Implementing hyperthermostable carbonic anhydrases into CO2 capture and storage technologies in order to increase the rate of CO2 absorption from the industrial flue gases is of great importance from technical and economical points of view. The present study employed a combination of in silico tools to further improve thermostability of a known thermostable carbonic anhydrase from Sulfurihydrogenibium yellowstonense. Experimental results showed that our rationally engineered K100G mutant not only retained the overall structure and catalytic efficiency but also showed a 3 degrees C increase in the melting temperature and a two-fold improvement in the enzyme half-life at 85 degrees C. Based on the molecular dynamics simulation results, rearrangement of salt bridges and hydrogen interactions network causes a reduction in local flexibility of the K100G variant.
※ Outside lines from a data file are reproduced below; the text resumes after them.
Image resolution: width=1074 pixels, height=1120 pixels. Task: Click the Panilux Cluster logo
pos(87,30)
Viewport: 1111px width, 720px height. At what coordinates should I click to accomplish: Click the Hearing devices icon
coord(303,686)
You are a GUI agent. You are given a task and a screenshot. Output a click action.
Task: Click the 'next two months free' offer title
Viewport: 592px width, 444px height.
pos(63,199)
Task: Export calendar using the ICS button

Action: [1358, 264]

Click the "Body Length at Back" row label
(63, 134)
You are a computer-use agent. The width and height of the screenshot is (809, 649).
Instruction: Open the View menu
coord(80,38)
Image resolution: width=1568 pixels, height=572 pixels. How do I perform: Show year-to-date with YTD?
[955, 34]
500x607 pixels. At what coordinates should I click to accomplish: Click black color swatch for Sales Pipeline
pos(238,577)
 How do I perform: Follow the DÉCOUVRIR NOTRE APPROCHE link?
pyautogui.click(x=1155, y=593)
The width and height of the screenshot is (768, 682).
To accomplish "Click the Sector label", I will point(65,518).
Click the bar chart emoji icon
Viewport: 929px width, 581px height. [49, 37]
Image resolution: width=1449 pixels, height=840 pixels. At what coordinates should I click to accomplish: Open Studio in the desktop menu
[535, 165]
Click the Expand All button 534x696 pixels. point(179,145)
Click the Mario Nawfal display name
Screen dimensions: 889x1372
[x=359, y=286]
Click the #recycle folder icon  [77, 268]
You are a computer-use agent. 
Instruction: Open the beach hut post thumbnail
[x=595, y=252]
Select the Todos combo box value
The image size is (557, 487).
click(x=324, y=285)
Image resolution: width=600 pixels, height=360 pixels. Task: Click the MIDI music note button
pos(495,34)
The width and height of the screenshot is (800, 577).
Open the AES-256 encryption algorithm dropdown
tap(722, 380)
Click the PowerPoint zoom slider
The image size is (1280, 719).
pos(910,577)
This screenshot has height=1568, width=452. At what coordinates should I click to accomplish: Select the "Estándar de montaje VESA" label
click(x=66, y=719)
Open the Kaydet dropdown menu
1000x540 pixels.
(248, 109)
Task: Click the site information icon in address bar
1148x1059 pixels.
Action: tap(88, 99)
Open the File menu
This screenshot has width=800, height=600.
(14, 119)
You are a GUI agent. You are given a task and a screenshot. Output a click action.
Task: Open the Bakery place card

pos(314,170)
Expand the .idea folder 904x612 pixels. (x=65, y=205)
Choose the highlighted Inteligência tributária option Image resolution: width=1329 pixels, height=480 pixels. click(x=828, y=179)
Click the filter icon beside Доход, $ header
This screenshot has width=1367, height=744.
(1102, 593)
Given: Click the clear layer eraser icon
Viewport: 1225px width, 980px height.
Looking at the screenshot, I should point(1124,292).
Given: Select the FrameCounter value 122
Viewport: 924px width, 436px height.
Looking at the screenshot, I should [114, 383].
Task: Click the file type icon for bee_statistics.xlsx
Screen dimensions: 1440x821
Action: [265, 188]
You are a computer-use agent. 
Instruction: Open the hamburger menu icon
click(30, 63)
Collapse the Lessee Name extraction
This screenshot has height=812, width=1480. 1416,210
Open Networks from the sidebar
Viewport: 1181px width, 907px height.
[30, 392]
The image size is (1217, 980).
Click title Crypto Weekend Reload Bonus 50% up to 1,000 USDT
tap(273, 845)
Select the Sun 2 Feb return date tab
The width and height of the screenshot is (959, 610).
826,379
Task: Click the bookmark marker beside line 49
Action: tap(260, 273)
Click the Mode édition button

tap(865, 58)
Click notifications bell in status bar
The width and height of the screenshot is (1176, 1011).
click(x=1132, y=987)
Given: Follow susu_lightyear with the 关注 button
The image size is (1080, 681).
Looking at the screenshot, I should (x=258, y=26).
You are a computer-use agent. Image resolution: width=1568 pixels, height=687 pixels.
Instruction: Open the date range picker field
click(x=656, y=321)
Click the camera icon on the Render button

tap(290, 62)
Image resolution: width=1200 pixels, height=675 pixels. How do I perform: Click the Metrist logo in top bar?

In conclusion, our study demonstrated that thermostability can be improved through imposing local structural rigidity by engineering a single-point mutation on the surface of the enzyme.

Automated summary

Implementing hyperthermostable carbonic anhydrases into CO2 capture and storage technologies can increase the rate of CO2 absorption from industrial flue gases. This study successfully improved the thermostability of a known hyperthermostable carbonic anhydrase through rational engineering of a single-point mutation.